▸ **TEXT SEGMENT**
— start —

IN THE COURT OF APPEALS OF THE STATE OF KANSAS
STATE OF KANSAS,
MARK A. HANKERSON, JR.,
SYLLABUS BY THE COURT
1. Multiplicity is the charging of two or more counts in a complaint where only a single wrongful act is involved and the harm of multiplicity is that it creates the potential for multiple punishments for a single offense.
2. Offenses are not multiplicitous if they are committed separately and severally at different times and in different places, because they cannot then be said to arise out of a single wrongful act.
3. Where the defendant fired several shots at the same police officer on each of two occasions that occurred within a period of approximately 30 minutes and where he did so from different locations and where the occasions were separated in time by several minutes during which he committed other felonies, each occasion will support a separate charge of attempted first-degree murder and the charges are not multiplicitous.
4. Under the facts of this case sufficient evidence exists to support defendant's conviction for aggravated burglary.
5. A two-step analysis is applied to allegations of prosecutorial misconduct. First, the court
decides whether the prosecutor's comments were outside the wide latitude allowed in
discussing the evidence. Second, the court must decide whether the comments constitute
plain error, that is, whether the statements are so gross and flagrant as to prejudice the
jury against the defendant and deny him or her a fair trial, thereby requiring reversal.
6. Once it is determined that a prosecutor's remarks were improper, the court should then
consider three factors in determining whether to grant a new trial: (1) whether the
misconduct is so gross and flagrant as to deny the accused a fair trial; (2) whether the
remarks show ill will on the prosecutor's part; and (3) whether the evidence against the
defendant is of such a direct and overwhelming nature that the misconduct would likely
have little weight in the minds of the jurors.
7. While certain remarks of the prosecutor during his closing argument in this case crossed the line of fair comment and were outside the wide latitude allowed in discussing the evidence, a new trial is not required since the remarks were not so gross or flagrant to deny defendant a fair trial, the comments do not display ill will on the part of the prosecutor, and the statements likely had little weight if any on the minds of jurors in light of the overwhelming evidence against defendant.
8. A defendant's prior convictions do not have to be proven to a jury before including them in defendant's criminal history for sentencing purposes under the Kansas Sentencing Guidelines.
Appeal from Sedgwick District Court; WILLIAM SIOUX WOOLEY, judge. Opinion filed November 10, 2005. Affirmed.
Sarah Ellen Johnson, assistant appellate defender, for the appellant.
Kristi L. Barton, assistant district attorney, Nola Tedesco Foulston, district attorney, and Phill Kline, attorney general, for the appellee.
Before PIERRON, P.J., CAPLINGER, J., and BUKATY, S.J.
BUKATY, J.: Mark A. Hankerson appeals his convictions by a jury and his subsequent sentencing on one count each of aggravated burglary and kidnapping and three counts of attempted first-degree murder. He raises four issues: multiplicity as to two of the three attempted murder charges, insufficient evidence, prosecutorial misconduct, and error in calculating his criminal history score. We affirm.

— end —

▸ **TASK INPUT**
— start —

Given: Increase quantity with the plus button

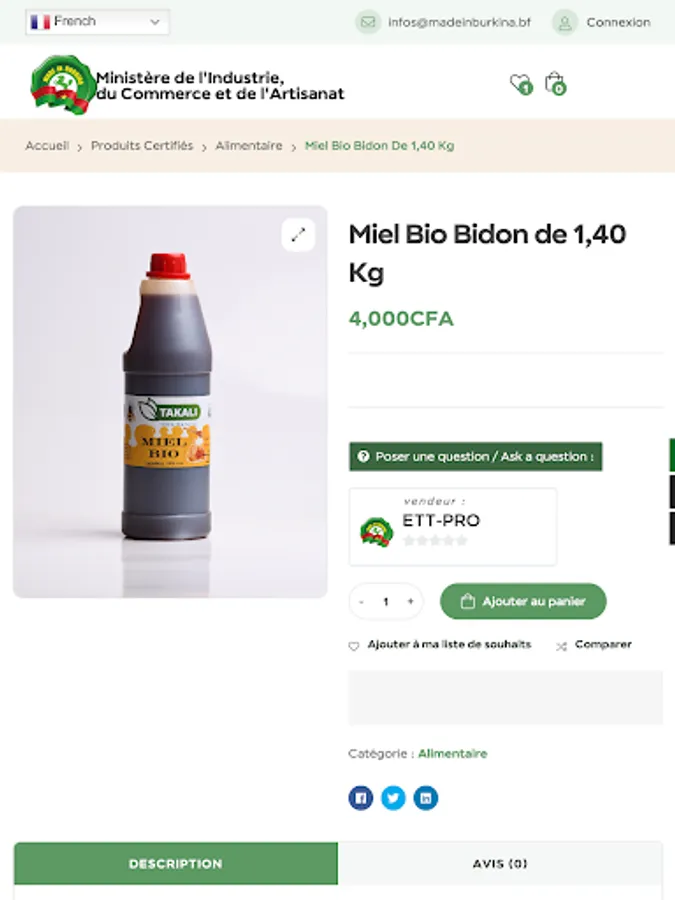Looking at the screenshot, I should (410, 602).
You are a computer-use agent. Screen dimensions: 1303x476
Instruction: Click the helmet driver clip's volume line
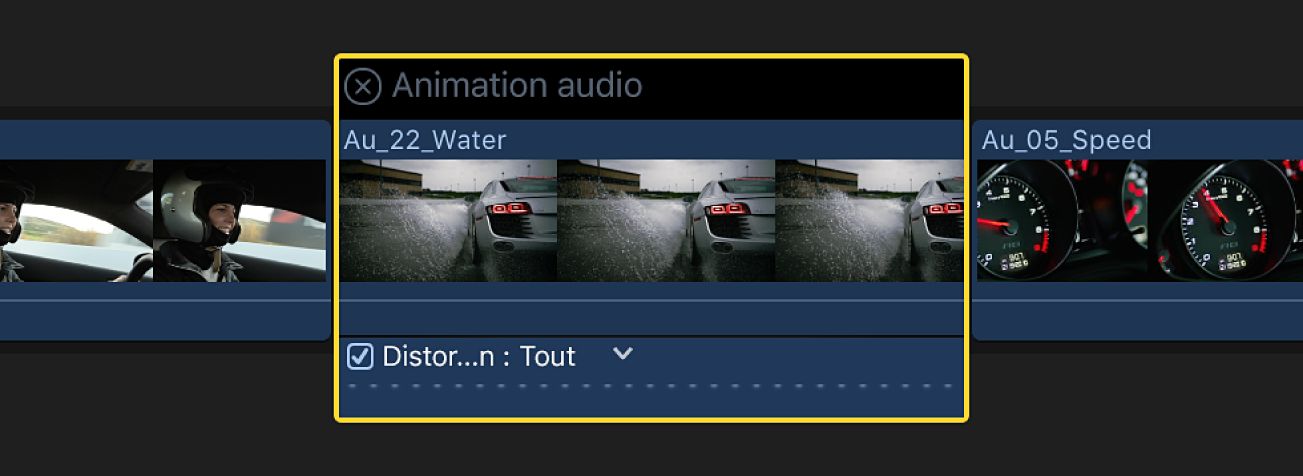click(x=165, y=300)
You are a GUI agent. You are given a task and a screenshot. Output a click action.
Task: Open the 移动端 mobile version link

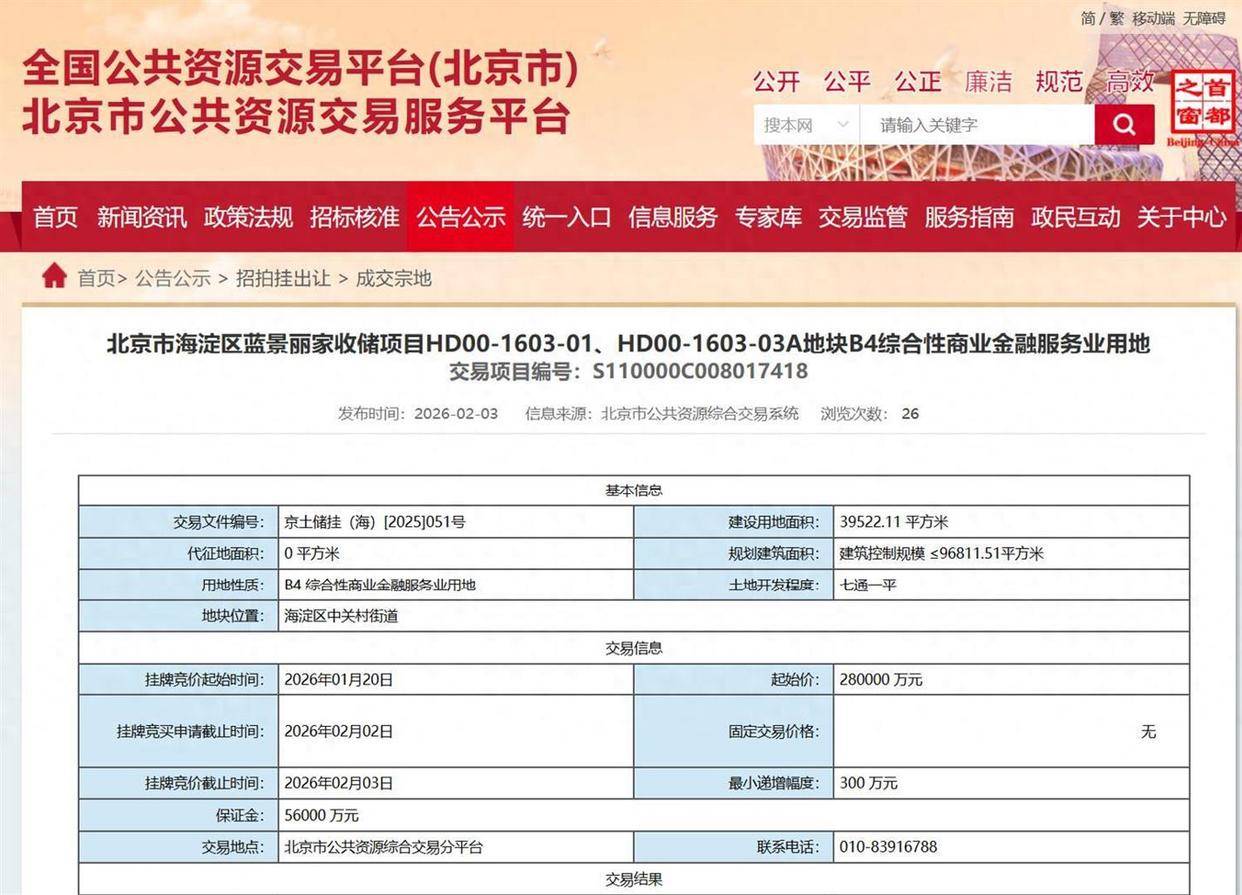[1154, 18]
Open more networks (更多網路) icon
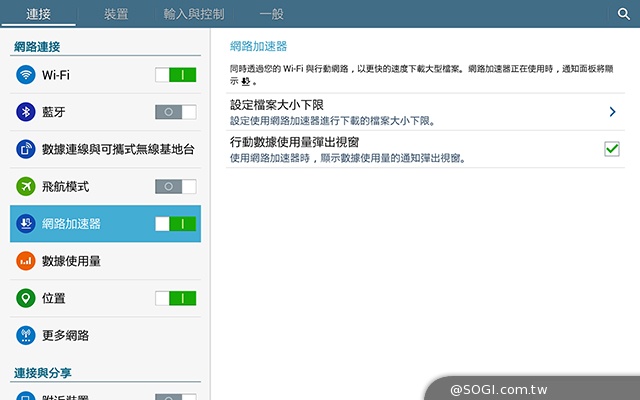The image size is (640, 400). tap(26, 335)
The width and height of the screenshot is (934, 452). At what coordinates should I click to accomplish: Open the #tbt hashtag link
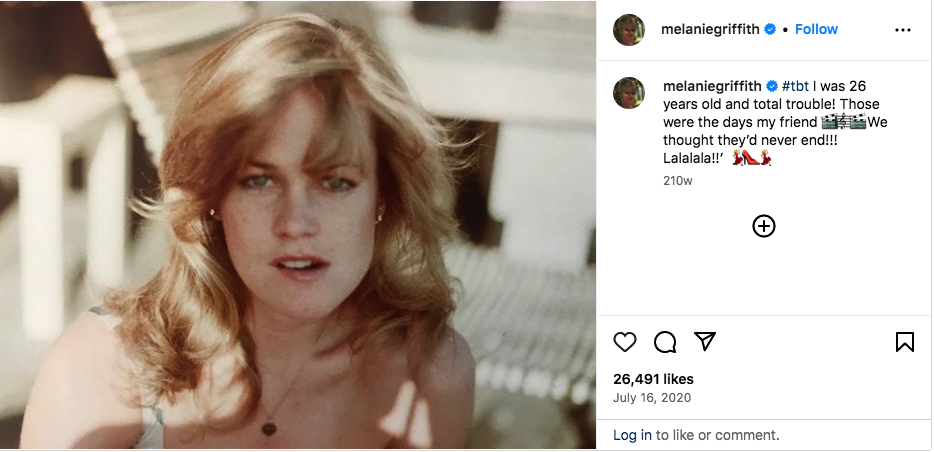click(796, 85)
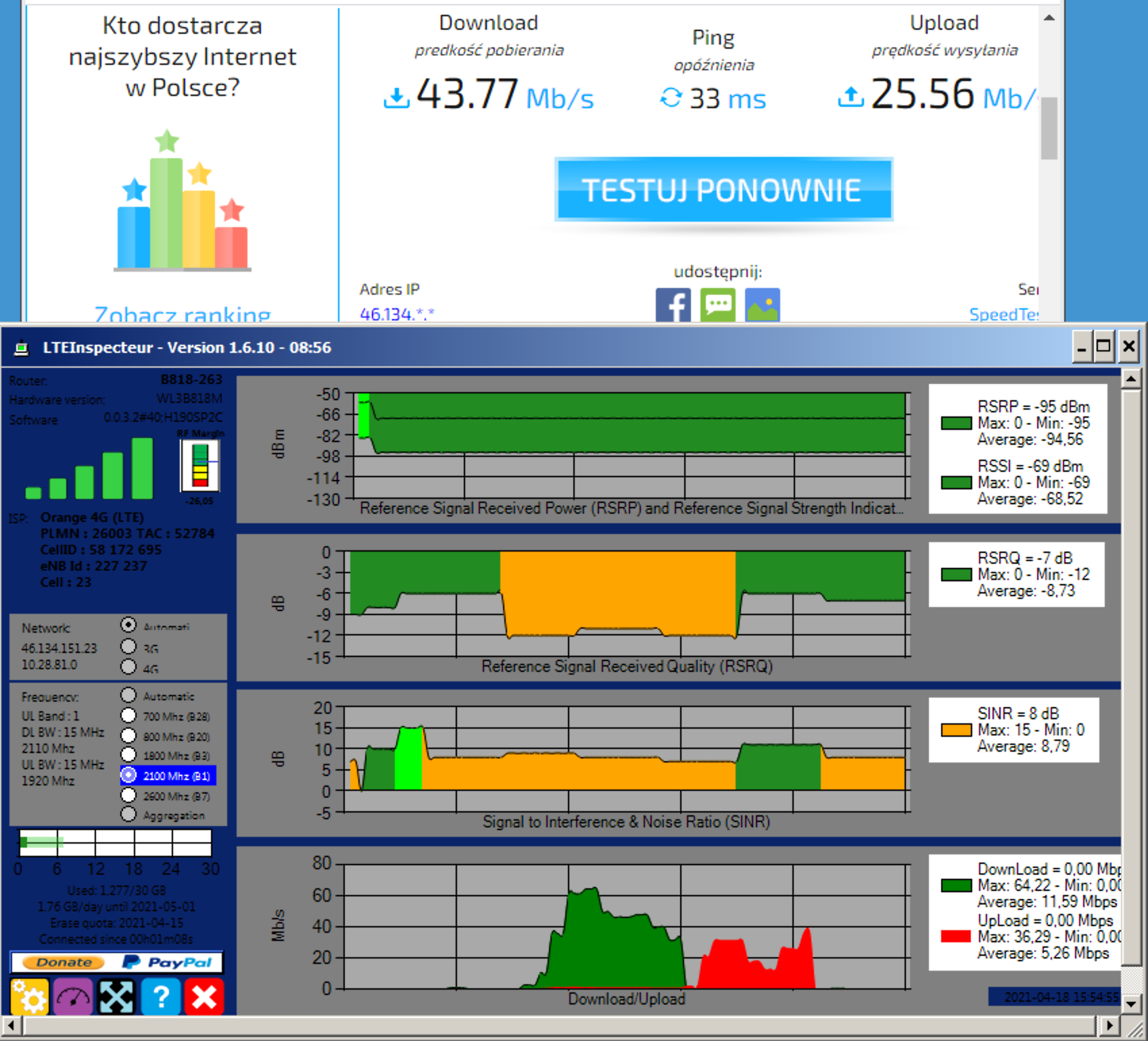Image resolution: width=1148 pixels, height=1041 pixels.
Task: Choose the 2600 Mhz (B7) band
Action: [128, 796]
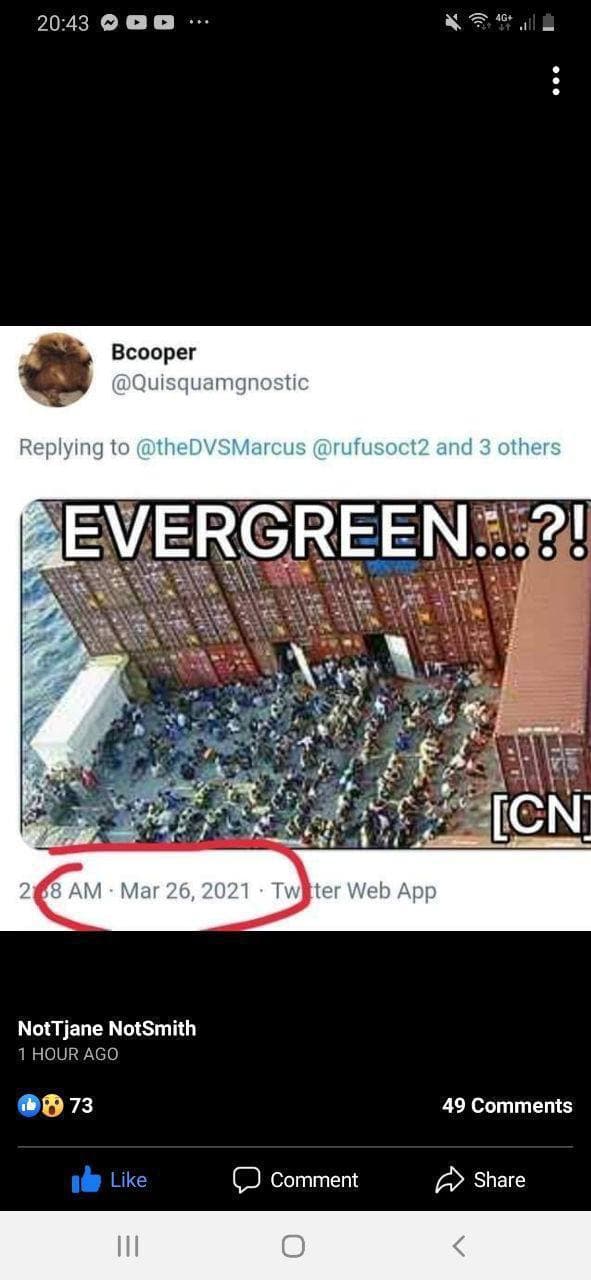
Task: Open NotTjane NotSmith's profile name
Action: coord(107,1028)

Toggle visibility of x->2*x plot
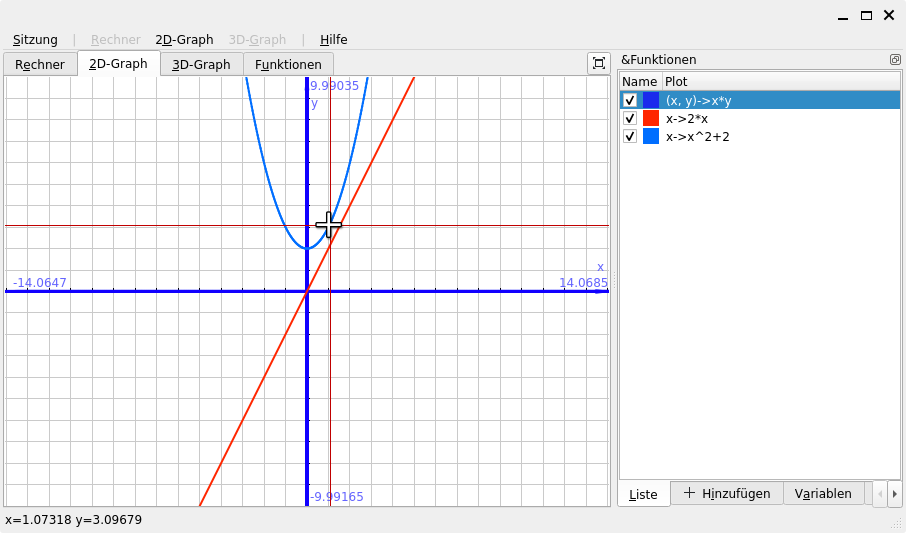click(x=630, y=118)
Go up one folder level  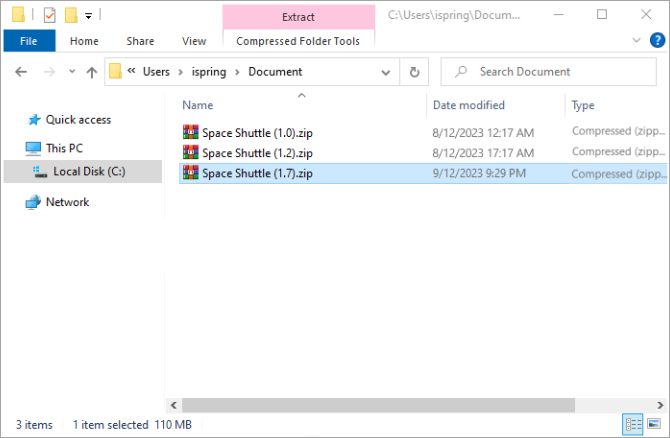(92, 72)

— end —

▸ **EXERCISE REQUIREMENTS**
**1.** In the records, substitute "Display size" for "Screen dimensions" in the part that opens with the first line and closes with the line containing "The image size is (640, 400). tap(26, 335)", with both ends included and everything else unchanged. Leave the pictures out of your answer.
**2.** Continue the Kansas Court of Appeals opinion in the Hankerson case from the point where it stops.

▸ **OUTPUTS IN ORDER**
**1.**
Given: Increase quantity with the plus button

Looking at the screenshot, I should (410, 602).
You are a computer-use agent. Display size: 1303x476
Instruction: Click the helmet driver clip's volume line
click(x=165, y=300)
You are a GUI agent. You are given a task and a screenshot. Output a click action.
Task: Open the 移动端 mobile version link

[1154, 18]
Open more networks (更多網路) icon
The image size is (640, 400). tap(26, 335)

**2.**
All the charges arose out of a pursuit of Hankerson by Wichita police and his attempt to get away. A somewhat detailed recitation of the facts is necessary for an understanding of the issues on appeal.
After a short car chase for reasons not material to the issues on appeal, Hankerson, wielding a gun, exited the car he was driving and proceeded on foot. Officer Sawyer and Sergeant Nedbalek exited their squad cars and ran after Hankerson until he jumped onto the porch of a house where Courtney Judge lived. Judge was standing on her porch next to the front door when Hankerson arrived. Hankerson then pointed his gun at Nedbalek and Sawyer and fired several rounds at the officers. He approached Judge and forced her into the house. The officers testified that Hankerson grabbed Judge in a headlock, pointed the gun at her, and took her into the house. Judge stated that Hankerson entered her house through an open screen door and then ordered her to "get inside or he was going to shoot me" when he was already "inside the door."
Once Judge was inside the front door with Hankerson, he stood behind her with his gun in her back. As the police called Hankerson to come out and give up, he looked around the house to make sure Judge was alone. Judge was crying and asking Hankerson not to shoot her, but she eventually struck up a conversation with him. She asked why the police were after him, and Hankerson replied that he believed the reason was that he had robbed a store. Judge asked why he did not just give up, and Hankerson answered that "he would rather die than go back to jail." Hankerson asked Judge to call his brother and tell him he was sorry, and he wrote down the number for Judge on an envelope she had in her purse nearby. He repeatedly asked Judge to make sure she called his brother, and Judge said she would.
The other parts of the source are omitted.